No
Faerûn does not have time zones the way the modern-day Earth has time zones.
But neither did Earth until about 200 years ago.
That’s not to say that without time zones that it’s the same, for want of a better word, time, everywhere on Faerûn or Earth. Both are planets spinning on their axis while orbiting a star so they have a day-night cycle and when it’s dawn in Cormyr it’s still night on the Sword Coast.
When is dawn?
Dawn is not when the sun comes up!
Dawn is the beginning of twilight. Morning twilight starts at dawn and ends at sunrise.
Furthermore, there are 3 dawns. Astronomical dawn is when the stars start to fade. Nautical dawn is when it is possible to distinguish the horizon between the sea and the sky. Civil dawn is when it is light enough to see most things. Formally, these are when the sun is 18, 12, and 6 degrees below the horizon. Practically, local geography and latitude affect the perception of dawn, as does light pollution.
Twilight is the shortest at the equator, where each stage lasts about 24 minutes at the equinoxes. Above about 54 degrees, there is no twilight (and, therefore, no dawn) in summer because there is no dusk - it never gets dark enough to be officially night. This will screw with your players nicely.
The "cheat" of chasing the dawn with your magic item is as valid as your DM lets it be.
Does your DM require the items to experience each dawn (at least 54 minutes apart) or a particular dawn to reset?
Does it use the official designations or is it based on geography? Dawn on a tall mountain happens earlier than dawn in a deep valley if we aren't using the official designations because it's based on what you can actually see.
Does the magic item need to be exposed to the dawn so if you are in a cave, too bad?
All sorts of fun is possible.
Unnecessary diversion on time zones
Time zones are a product of industrial society (which Faerûn isn’t) and particularly a society with rapid transport that requires synchronisation over large distances. Here on Earth, it was the development of trains that required time zones.
In pre-industrial society, time was a pretty imprecise thing at scales less than a day. It was dawn when the sun came up, morning when it was going up, midday when it was overhead, afternoon when it was going down, dusk when it set and night after that. In Europe, the day was divided into 12 hours and so was the night and that meant that hours weren’t the same length except on the equinoxes. An hour was one-sixth of the time between dawn and noon, or dusk and midnight, not 60 minutes of 60 fixed-length seconds.
When clocks that used clockwork were developed, the hour was redefined to be a fixed unit of time so sometimes there were more than 12 in a day/night and sometimes less. However, clocks were big and not very portable, particularly since most were built into clock towers. They were set to local time, usually by looking at the sun saying “it’s about noon, let her rip”.

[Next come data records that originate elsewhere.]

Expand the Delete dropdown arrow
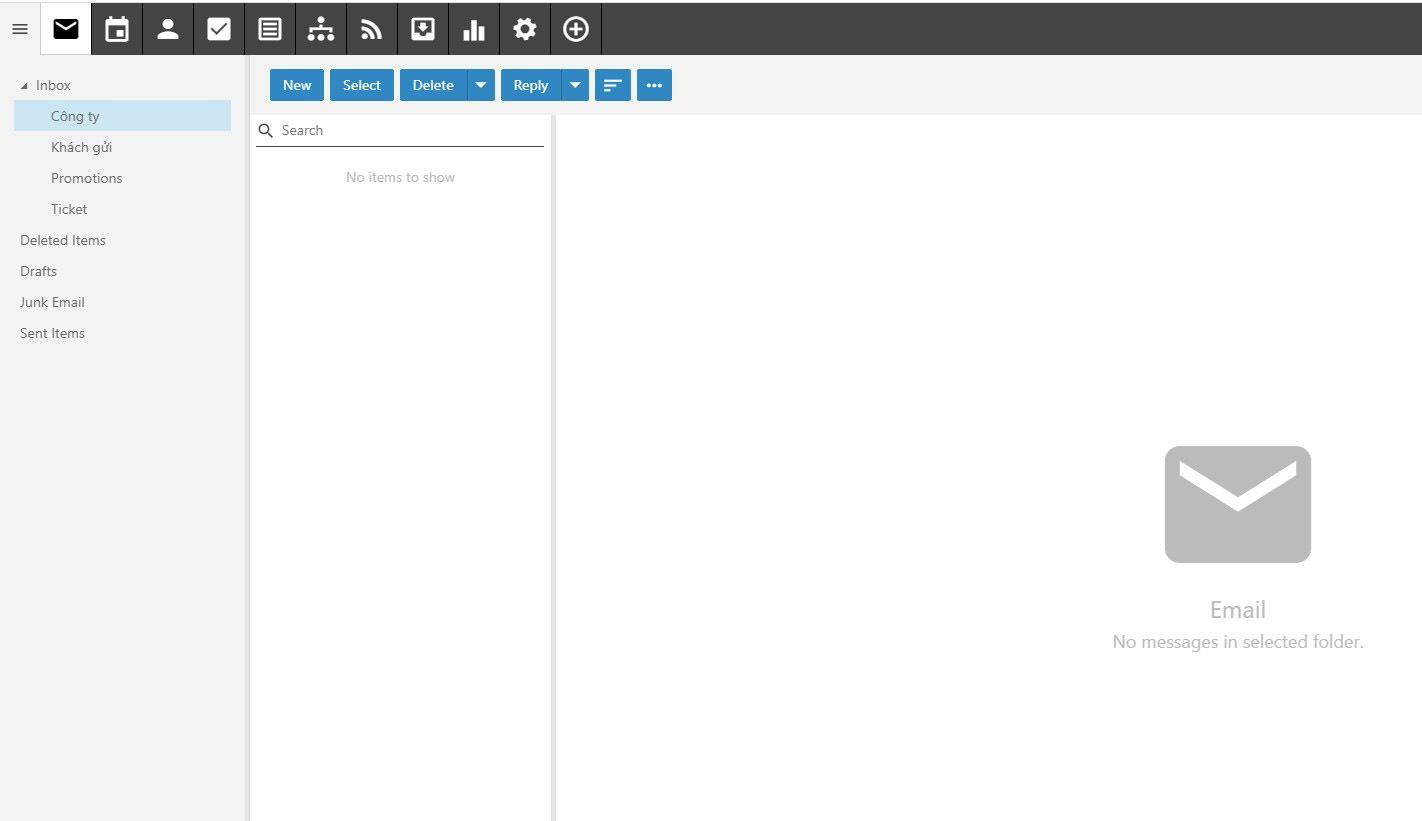pyautogui.click(x=481, y=85)
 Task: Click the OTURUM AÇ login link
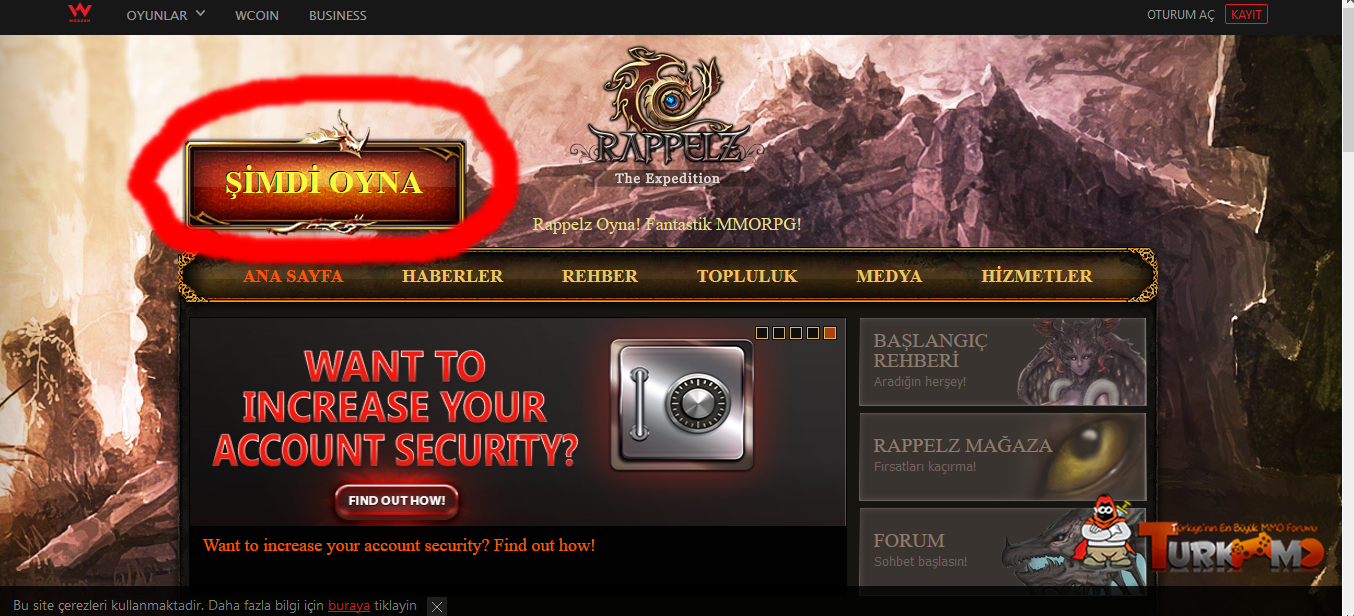point(1181,15)
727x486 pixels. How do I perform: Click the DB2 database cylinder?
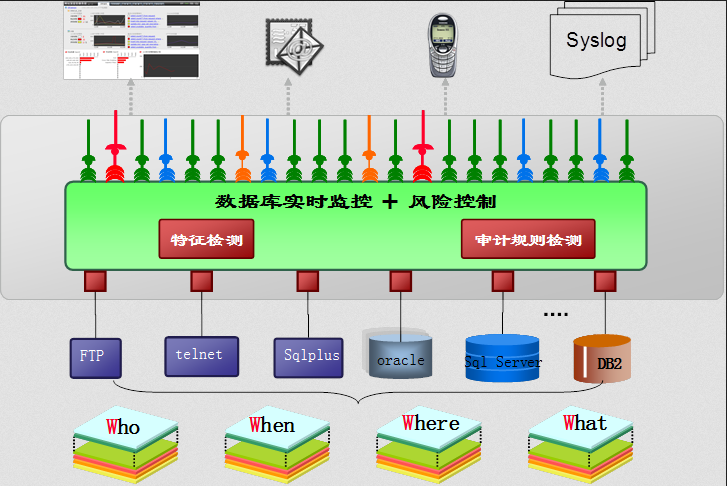pos(602,361)
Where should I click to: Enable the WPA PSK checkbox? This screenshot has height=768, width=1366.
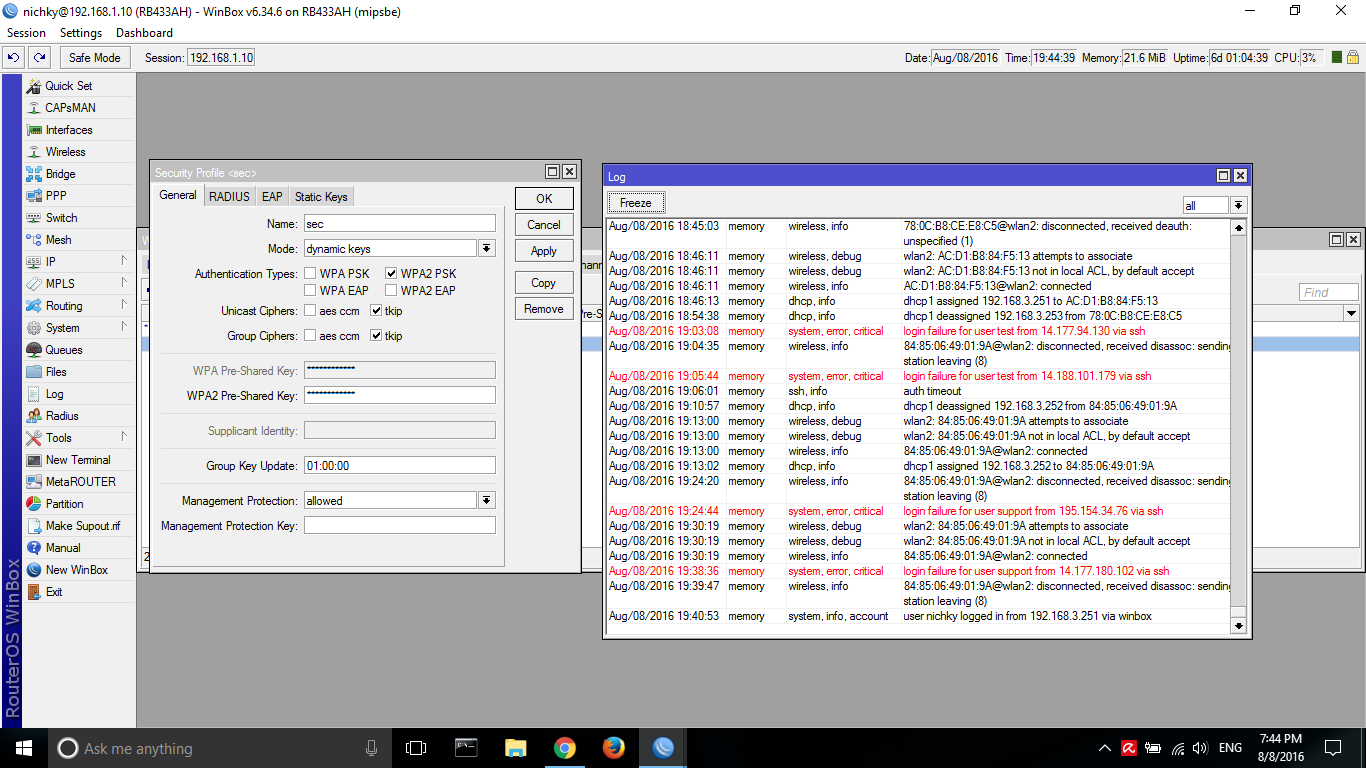point(311,274)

The only places that were really accurate about timekeeping were ports and they were only interested in precisely when noon was. Most ports would fire a gun or drop a ball (which is where the New York Eve Times Square thing comes from) at precisely noon to allow ships to set their timepieces. These were initially hourglasses and the effort to develop an accurate clock that would work on a ship was huge. Land-based clocks used pendulums and these don't work on ships because ships move and wreck the pendulum's motion. It was really important to know what time it was where the ship came from because it was the only way of working out your longitude (east-westness).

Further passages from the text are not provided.